Le compromis ne dura qu'une seconde ; Fang Bai reprit rapidement ses esprits.
Durant la journée, dans le salon vide, sur le piano.
Comment... est-ce possible ?
Elle appuya légèrement sa main contre l'épaule de Ji Yuning, essayant de la repousser, mais cette dernière ferma les yeux et l'embrassa.
« Non, non. » Entre deux halètements, la résistance de Fang Bai était insignifiante.
Elle attendit un moment, mais Ji Yuning ne s'arrêta pas. Au contraire, elle devint encore plus agressive. Fang Bai agrippa les vêtements de Ji Yuning, les yeux rougis. De honte, sa voix trembla légèrement
: «
Il y aura… il y aura de l'eau.
»
Ji Yuning marqua une pause, jetant un coup d'œil au visage déjà rouge de Fang Bai, et elle put imaginer à quel point elle avait été embarrassée en prononçant ces mots.

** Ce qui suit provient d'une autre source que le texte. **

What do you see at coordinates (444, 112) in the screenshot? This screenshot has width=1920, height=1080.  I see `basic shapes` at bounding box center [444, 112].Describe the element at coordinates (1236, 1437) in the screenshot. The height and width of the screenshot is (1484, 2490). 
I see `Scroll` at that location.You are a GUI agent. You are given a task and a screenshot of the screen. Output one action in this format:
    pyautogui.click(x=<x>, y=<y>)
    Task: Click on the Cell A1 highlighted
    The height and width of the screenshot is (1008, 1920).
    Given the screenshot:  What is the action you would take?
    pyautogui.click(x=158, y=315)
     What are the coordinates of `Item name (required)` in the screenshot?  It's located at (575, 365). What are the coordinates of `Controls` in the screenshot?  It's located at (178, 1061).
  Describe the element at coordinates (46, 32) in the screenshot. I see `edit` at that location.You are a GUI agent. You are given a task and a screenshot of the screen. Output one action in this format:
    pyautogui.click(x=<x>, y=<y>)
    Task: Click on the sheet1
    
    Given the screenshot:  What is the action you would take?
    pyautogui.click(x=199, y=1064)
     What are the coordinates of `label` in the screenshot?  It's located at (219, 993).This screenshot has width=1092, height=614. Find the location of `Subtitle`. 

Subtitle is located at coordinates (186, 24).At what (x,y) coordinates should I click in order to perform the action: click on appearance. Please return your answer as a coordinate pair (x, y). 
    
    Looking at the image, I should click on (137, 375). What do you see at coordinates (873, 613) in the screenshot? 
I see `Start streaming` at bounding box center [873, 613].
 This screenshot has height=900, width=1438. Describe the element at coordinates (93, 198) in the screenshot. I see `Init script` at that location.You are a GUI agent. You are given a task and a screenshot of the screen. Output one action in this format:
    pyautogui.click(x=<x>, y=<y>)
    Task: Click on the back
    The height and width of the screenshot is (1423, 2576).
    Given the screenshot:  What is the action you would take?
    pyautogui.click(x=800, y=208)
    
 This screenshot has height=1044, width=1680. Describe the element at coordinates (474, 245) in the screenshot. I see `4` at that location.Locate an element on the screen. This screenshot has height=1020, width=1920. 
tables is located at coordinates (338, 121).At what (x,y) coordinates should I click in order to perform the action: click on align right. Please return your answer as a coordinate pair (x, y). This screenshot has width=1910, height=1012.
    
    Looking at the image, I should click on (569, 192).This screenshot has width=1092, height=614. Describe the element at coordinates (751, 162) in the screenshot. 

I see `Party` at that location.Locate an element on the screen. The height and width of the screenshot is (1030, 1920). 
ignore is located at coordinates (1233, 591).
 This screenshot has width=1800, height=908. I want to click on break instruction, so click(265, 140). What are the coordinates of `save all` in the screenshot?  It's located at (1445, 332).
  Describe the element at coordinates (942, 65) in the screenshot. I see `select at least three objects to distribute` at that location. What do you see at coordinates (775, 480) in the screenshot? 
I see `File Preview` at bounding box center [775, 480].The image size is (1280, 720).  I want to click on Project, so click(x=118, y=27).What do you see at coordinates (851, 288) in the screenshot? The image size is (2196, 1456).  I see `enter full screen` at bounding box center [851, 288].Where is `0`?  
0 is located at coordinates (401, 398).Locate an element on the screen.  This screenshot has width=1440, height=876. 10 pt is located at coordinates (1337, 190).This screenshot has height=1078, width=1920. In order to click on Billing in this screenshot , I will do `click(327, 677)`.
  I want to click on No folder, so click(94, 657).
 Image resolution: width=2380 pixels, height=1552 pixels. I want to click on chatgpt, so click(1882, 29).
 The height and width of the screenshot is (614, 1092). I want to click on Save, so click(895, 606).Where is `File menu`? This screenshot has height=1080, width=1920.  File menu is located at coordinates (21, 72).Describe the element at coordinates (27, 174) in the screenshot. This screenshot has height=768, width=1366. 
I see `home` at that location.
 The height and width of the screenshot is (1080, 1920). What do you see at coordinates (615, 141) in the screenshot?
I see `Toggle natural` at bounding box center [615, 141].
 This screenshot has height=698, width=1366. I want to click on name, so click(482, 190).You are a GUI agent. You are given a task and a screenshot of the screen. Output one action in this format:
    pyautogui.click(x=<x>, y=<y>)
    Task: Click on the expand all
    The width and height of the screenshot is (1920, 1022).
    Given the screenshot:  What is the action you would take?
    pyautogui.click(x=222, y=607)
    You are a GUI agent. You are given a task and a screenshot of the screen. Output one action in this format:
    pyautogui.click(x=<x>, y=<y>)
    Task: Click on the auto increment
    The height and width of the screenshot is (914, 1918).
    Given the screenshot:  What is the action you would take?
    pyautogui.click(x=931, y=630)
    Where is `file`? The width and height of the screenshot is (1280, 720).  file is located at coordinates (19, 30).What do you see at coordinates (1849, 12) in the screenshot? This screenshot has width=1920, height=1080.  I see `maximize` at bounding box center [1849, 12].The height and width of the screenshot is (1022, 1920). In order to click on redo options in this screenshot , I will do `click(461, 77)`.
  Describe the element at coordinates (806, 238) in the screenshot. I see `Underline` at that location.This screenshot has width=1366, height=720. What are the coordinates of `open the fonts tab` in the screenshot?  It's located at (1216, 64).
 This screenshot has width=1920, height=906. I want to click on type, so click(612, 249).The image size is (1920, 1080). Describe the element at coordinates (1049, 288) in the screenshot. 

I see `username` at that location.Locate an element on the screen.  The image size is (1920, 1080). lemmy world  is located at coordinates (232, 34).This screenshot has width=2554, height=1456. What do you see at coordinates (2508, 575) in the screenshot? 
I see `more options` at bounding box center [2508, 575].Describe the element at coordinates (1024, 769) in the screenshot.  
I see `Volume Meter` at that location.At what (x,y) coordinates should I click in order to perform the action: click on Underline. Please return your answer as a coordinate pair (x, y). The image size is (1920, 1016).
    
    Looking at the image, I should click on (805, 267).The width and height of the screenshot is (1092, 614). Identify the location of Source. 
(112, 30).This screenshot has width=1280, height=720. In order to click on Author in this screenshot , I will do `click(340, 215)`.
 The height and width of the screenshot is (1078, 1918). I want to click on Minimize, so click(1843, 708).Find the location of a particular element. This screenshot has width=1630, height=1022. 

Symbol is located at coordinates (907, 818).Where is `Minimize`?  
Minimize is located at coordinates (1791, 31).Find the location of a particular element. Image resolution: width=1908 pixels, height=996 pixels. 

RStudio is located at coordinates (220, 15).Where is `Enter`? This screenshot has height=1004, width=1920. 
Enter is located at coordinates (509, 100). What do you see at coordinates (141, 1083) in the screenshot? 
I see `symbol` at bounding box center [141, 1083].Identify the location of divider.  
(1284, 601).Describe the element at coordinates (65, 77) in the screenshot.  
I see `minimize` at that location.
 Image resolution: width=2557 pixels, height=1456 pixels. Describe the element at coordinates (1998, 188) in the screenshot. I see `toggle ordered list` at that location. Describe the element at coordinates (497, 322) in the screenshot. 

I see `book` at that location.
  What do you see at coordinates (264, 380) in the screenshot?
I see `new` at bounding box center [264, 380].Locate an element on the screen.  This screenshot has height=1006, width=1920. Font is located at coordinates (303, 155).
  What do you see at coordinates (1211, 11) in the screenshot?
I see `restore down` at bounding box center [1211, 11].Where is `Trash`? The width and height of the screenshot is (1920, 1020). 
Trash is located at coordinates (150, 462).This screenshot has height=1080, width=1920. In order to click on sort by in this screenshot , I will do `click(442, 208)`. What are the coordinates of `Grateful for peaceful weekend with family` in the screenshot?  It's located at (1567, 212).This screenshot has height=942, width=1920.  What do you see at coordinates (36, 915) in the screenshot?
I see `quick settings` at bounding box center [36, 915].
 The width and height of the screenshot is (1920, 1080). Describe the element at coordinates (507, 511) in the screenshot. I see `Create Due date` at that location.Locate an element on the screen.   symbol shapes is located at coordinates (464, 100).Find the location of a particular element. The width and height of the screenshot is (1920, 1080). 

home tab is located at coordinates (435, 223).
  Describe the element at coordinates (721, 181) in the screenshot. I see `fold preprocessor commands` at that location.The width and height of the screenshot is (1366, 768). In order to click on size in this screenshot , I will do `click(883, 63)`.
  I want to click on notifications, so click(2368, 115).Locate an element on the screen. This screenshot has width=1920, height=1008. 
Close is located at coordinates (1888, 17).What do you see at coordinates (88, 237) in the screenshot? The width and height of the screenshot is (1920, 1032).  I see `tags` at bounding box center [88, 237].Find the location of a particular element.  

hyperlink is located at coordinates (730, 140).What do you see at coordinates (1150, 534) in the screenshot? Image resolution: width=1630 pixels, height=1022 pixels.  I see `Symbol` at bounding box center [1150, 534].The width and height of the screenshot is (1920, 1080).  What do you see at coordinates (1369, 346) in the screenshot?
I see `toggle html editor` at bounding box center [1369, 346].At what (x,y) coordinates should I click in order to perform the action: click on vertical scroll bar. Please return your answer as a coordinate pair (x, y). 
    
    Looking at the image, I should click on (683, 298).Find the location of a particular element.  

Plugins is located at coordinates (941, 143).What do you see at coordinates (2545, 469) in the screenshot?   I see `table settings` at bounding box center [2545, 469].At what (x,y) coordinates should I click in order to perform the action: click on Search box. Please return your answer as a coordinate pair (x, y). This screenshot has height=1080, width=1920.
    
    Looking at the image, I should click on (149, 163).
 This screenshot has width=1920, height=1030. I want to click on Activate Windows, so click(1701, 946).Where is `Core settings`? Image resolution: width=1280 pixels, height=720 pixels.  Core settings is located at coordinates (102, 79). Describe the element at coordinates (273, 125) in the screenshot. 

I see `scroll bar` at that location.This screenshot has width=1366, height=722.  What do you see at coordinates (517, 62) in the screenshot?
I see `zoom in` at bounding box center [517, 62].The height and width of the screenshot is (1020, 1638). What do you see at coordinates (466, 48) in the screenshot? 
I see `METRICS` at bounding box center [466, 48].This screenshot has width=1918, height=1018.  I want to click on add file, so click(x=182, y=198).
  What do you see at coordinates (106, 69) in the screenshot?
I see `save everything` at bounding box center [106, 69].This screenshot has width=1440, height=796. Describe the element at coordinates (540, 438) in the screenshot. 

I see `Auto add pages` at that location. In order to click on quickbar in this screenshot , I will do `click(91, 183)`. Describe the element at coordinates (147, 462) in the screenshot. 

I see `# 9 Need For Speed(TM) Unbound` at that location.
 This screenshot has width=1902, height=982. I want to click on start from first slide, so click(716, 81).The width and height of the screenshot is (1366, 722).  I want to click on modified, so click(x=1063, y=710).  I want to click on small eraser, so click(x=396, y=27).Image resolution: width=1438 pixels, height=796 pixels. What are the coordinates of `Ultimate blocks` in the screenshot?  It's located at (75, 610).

Ji Yuning gloussa et murmura à l'oreille de Fang Bai : « Ça ne cassera pas. »
Après avoir dit cela, elle embrassa de nouveau Fang Bai.
Je ne sais pas si Ji Yuning parlait de Fang Bai ou du piano lorsqu'elle a dit qu'il ne se casserait pas.
Fang Bai n'en savait rien non plus. Elle voulait refuser, mais le baiser de Ji Yuning la fit une fois de plus sombrer dans la dépravation. Elle succomba aux paroles envoûtantes de Ji Yuning, son esprit se vida et elle oublia rapidement ses préoccupations et l'endroit où elle se trouvait.